Outlook and Strategy
Emerging Asia’s exports have been remarkably strong, with most recent January figures more than a fifth above their pre-pandemic level, as Western consumers are primarily restricted to goods purchases with the service component “under lockdown”.  The pandemic’ boost to demand for electronics and protective equipment aided in particular China and North Asia’s exports performance, where exports of pandemic goods offset the fall in global demand.

As global consumption patterns normalize towards the end of 2021 and 2022, and Western consumption shifts to services and within goods rotates a little back to items like clothing again, we should see in particular emerging & frontier Asia benefit, typically home to more traditional exporters.  For example, Cambodia, Vietnam and Bangladesh’s exports of textiles & footwear normally account for are 35%, 20%, 15% of GDP respectively, i.e. a dramatic direct contribution, not to mention the attendant employment effects.  Mass market tourism revenue will remain constrained and pin down Thailand’s growth, but borders will open just enough to make the medical tourism theme viable again.  The Indonesian economy will follow its reform-path somewhat independent of “normalization”.  That “normalization” may however be delayed as the third wave appears to delay the expected benefits of vaccination in the West.  Asia as a whole unfortunately seems to be lagging in vaccinations, in part self-inflicted but in part also because most of Western production has been horded.  Only Singapore has vaccinated more than 10% of its population so far.  We thus believe the domestic services sector will take longer to recover.  

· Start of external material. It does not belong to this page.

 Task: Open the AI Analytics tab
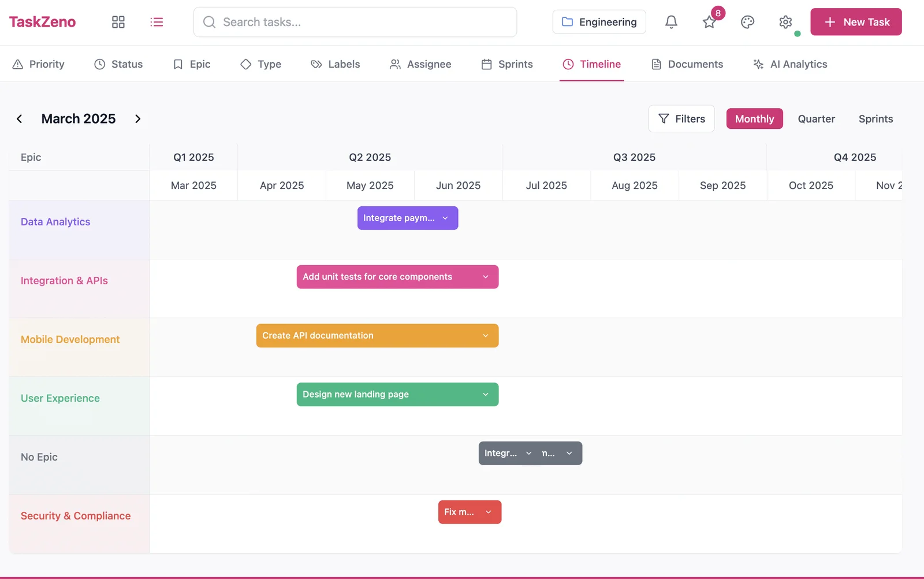(x=790, y=64)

China remains the most “normalized” major economy in the world, with the main exception being the absence of outbound travel, which normally facilitates significant current account outflows.  Property sales have remained strong, with the big metropolitan areas outperforming, despite the continued regulatory tightening in China’s property sector. But China is undergoing a very meaningful change in economic strategy. Self-sufficiency (e.g. in semiconductors), innovation and productivity gains, and environmental leadership are the major planks, informed by domestic pressures such as the environmental cost of growth, and China preparing for prolonged confrontation with the West, and Xi’s concept of Dual Circulation.  

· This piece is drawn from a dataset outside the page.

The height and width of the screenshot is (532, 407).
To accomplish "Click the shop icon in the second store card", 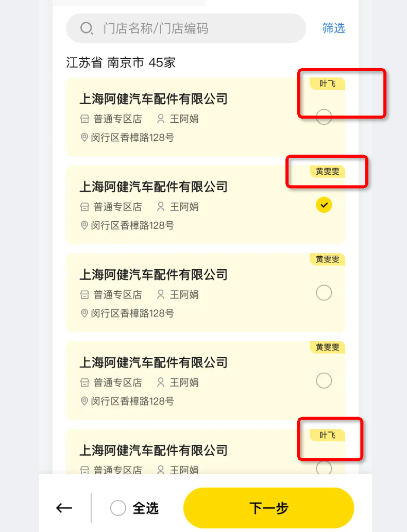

Importantly, in its 14th Five-Year-Plan covering 2021 to 2025, China has for the first time abandoned an overall economic growth target.  Growth is to remain at “ a reasonable range”, with the first year set at above 6%.  It is said this would allow planners to cope with global uncertainties.  It is important to remind ourselves that economic growth is an input, not a residual, of China’s economic model.  Simultaneously, also an input, credit is now meant to grow no faster than GDP and we have seen a tightening of credit once more.